During Monday’s work session, Sitka Assembly members elaborated on several goals for the future of local healthcare. They then voted – fixing green stickers to the paper – on their top priorities. (Emily Kwong/KCAW photo)

Sitka Community Hospital will have interested affiliates knocking on its door next month. The Sitka Assembly is requesting outside proposals for affiliation, merger, or other management ideas.

Three entities have expressed interest in submitting a management proposal for Sitka’s city-owned hospital: the Southeast Alaska Regional Health Consortium (SEARHC), which proposed merging last year, Quorum Health Resources LLC, a hospital company headquartered in Tennessee, and UW Medicine in Seattle and its affiliate RHHC HealthCare Partners. The deadline to propose is May 18th. 

Downloadable audio.

Steve Huebner and Sarah Cave came up to Sitka from Washington for a three day site visit this week. Their goal? To select an affiliation partner for Sitka Community Hospital by the end of the summer.
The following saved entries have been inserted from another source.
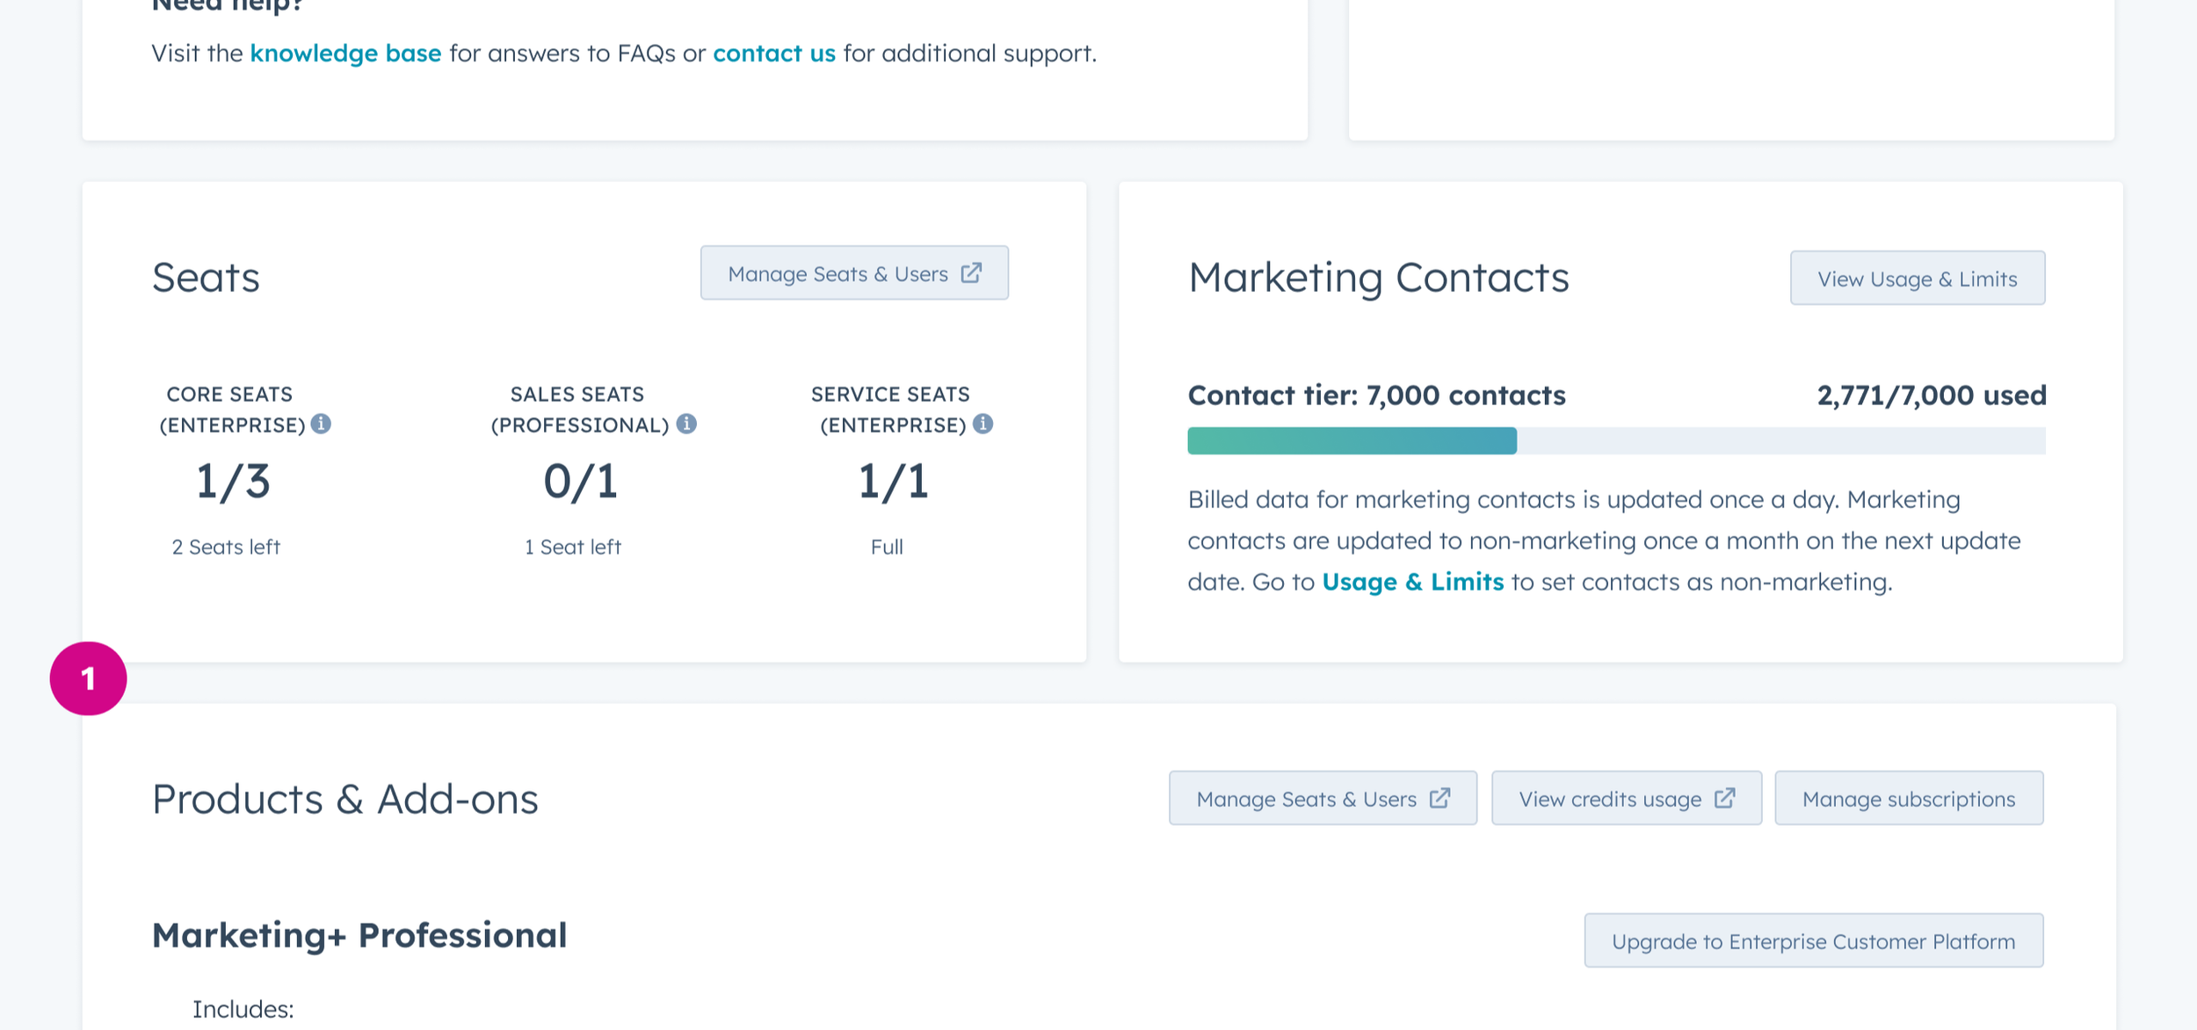Click Upgrade to Enterprise Customer Platform

click(1813, 941)
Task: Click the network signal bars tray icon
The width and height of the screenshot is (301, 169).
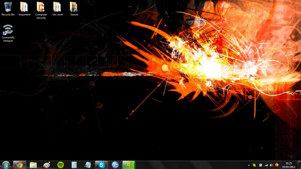Action: pyautogui.click(x=266, y=165)
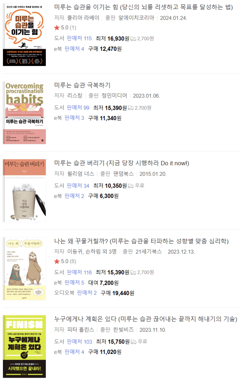Image resolution: width=241 pixels, height=379 pixels.
Task: Open 오디오북 판매처 2 link
Action: click(87, 293)
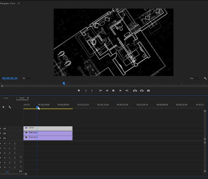Image resolution: width=208 pixels, height=179 pixels.
Task: Open the Program: Color panel menu
Action: point(19,4)

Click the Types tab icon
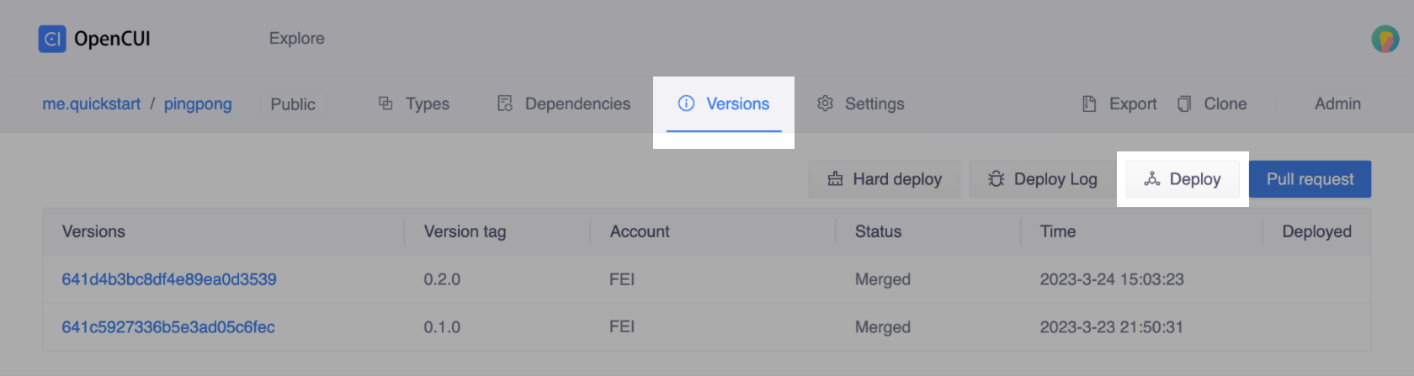385,103
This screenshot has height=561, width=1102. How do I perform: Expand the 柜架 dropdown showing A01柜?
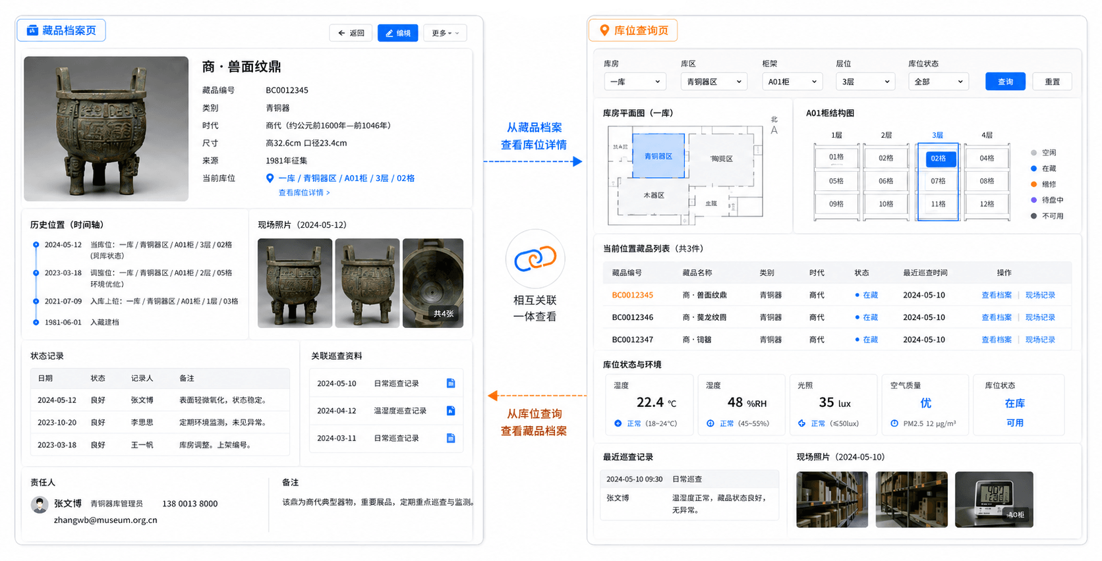click(793, 82)
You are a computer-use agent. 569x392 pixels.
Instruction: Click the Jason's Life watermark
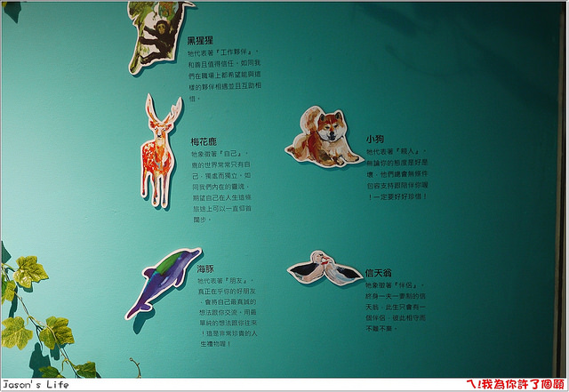point(36,385)
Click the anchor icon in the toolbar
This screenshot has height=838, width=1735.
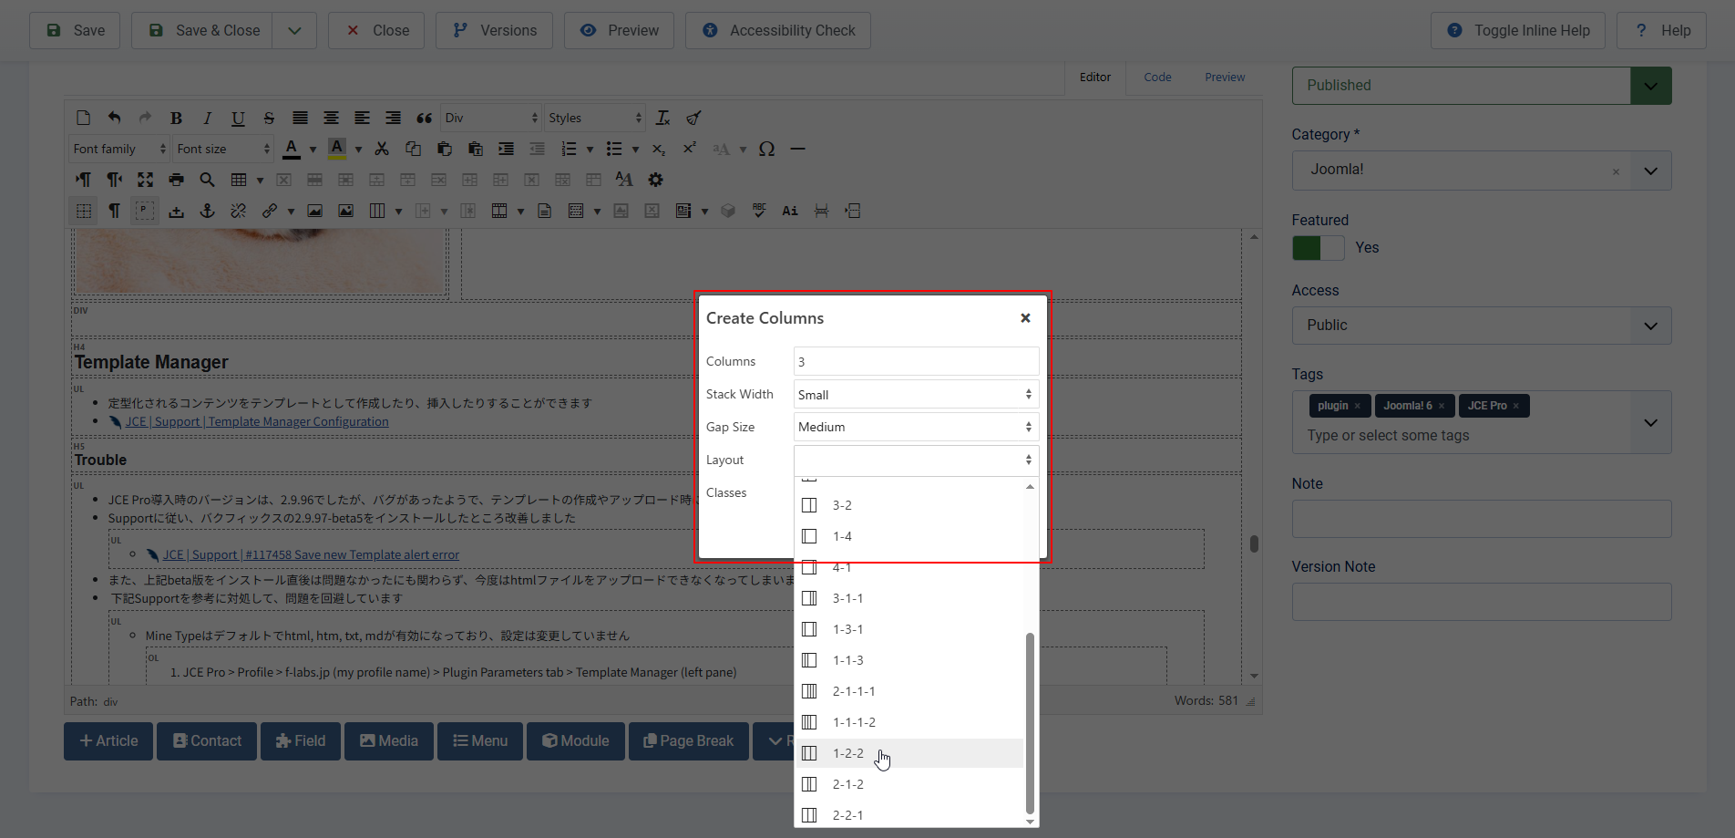207,211
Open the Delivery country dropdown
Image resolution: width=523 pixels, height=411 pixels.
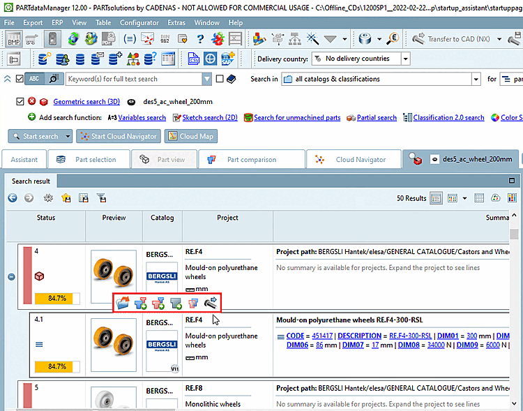pyautogui.click(x=406, y=59)
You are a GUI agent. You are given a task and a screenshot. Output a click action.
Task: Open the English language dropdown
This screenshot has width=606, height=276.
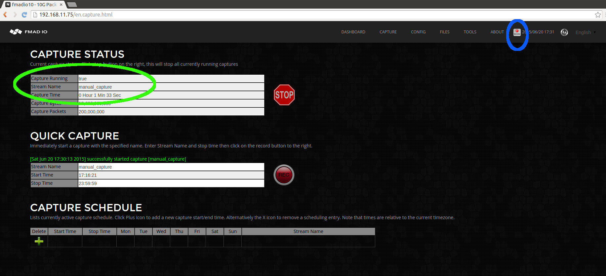point(585,32)
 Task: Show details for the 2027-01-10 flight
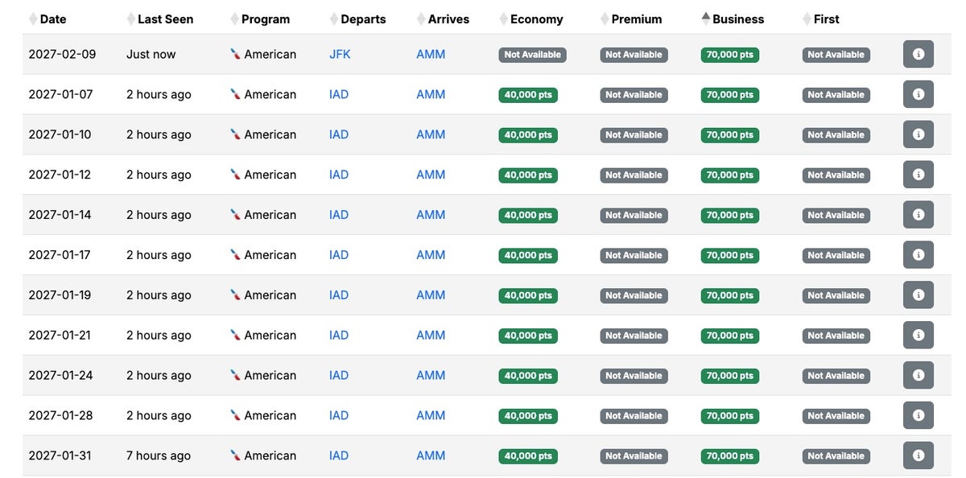(918, 134)
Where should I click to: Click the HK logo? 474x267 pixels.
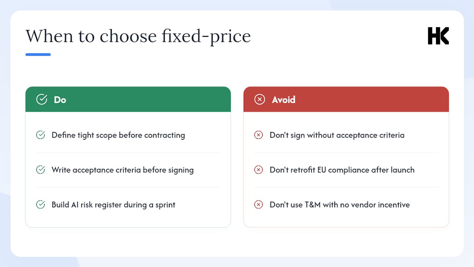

During a work session with the Sitka Assembly Monday night (04-16-18), Huebner echoed the words of previous consultants: that while Sitka Community has improved cash flow and can meet its short-term needs, it is not sustainable in the long run as a standalone operation.

Huebner described the hospital’s balance sheet as “somewhat vulnerable.” He told the Assembly, “The good thing is you’re headed in the right direction. The challenge is you don’t have a lot of room for leeway if anything heads in the other direction.”

Huebner’s message to the Assembly was that in coming to an agreement with an outside entity now, the City of Sitka can negotiate from a position of strength.

Of the twelve organizations that were sent the Assembly’s request for proposal, or RFP, three signaled their “intent to respond” by the Monday’s noon deadline.

They are the Southeast Alaska Regional Health Consortium (SEARHC), Quorum Health Resources LLC, and the collaborative entity of UW Medicine and RCCH HealthCare Partners. Cave and Huebner are also in back-and-forth dialogue with Anchorage Regional Hospital to gauge their interest.

Not on the list is Rob Petrie, the proprietor of the Sitka Hotel Rob Petrie, who voiced interest in buying the city-owned hospital last summer. “[Petrie] has some level of interest, but we have not had any direct interaction with him at this point,” said Cave to KCAW after the meeting.

Any organization that intends to submit a proposal for Sitka Community Hospital has until May 18th to do so. Read the city’s request for proposal here: RFP Document

Huebner and Cave are somewhat like headhunters, but for healthcare. Hired for up to $100,000 to oversee this process, the consultants will now support these interested parties in crafting their proposals.

In gathering feedback directly from the Assembly, the top goal of the five Assembly members in attendance was to mitigate current and future liabilities to the City and Borough of Sitka.  Assembly members Steven Eisenbeisz and Aaron Bean were absent. 

Assembly member Richard Wein said that whoever responds to the RFP must account for the $35 million owed to the station pension system (known as PERS) over the next two decades.

“As you balance that [liability] against Sitka’s finances, it becomes five or six ‘verys’ in the very, very important zone. Therefore the ideal solution is to keep Sitka Community going, so through ongoing operations they can cover the PERS,” Wein said.

Assembly members also favored an affiliate with a capital budget vision and the ability to increase the quality and scope of healthcare in Sitka, while recognizing the limitations of service on an island.

Wein preferred a willingness of the applicant to partner with the City of Sitka in the governance of the hospital. While recognizing the importance of local input, Assembly member Kevin Knox added that some on the Sitka Assembly would like to see the city exit the healthcare industry altogether.

Mayor Matthew Hunter drove that point home even further. He commented, “It hasn’t been healthy for the hospital to have this uncertainty. I recognize that. It would be nice if we could get it out of politics and have people who know how to run hospitals run the hospital.”

Since Eisenbeisz and Bean were absent, the consultants plan to reach out to them individually through City Attorney Brian Hanson. They also want to meet separately with Wein, who was a surgeon previously employed at both Sitka Community and SEARHC’s Mt. Edgecumbe Hospital.  

“The consultants have some questions for Dr. Wein because of his particular connection to the hospitals in town,” said Hanson to the other Assembly members. “They’d prefer a little bit of time here after this meeting to ask him some questions.”

Selected proposers will be announced on June 6th. With site visits and oral presentations planned this summer, the preferred proposal is scheduled to be chosen on August 28th.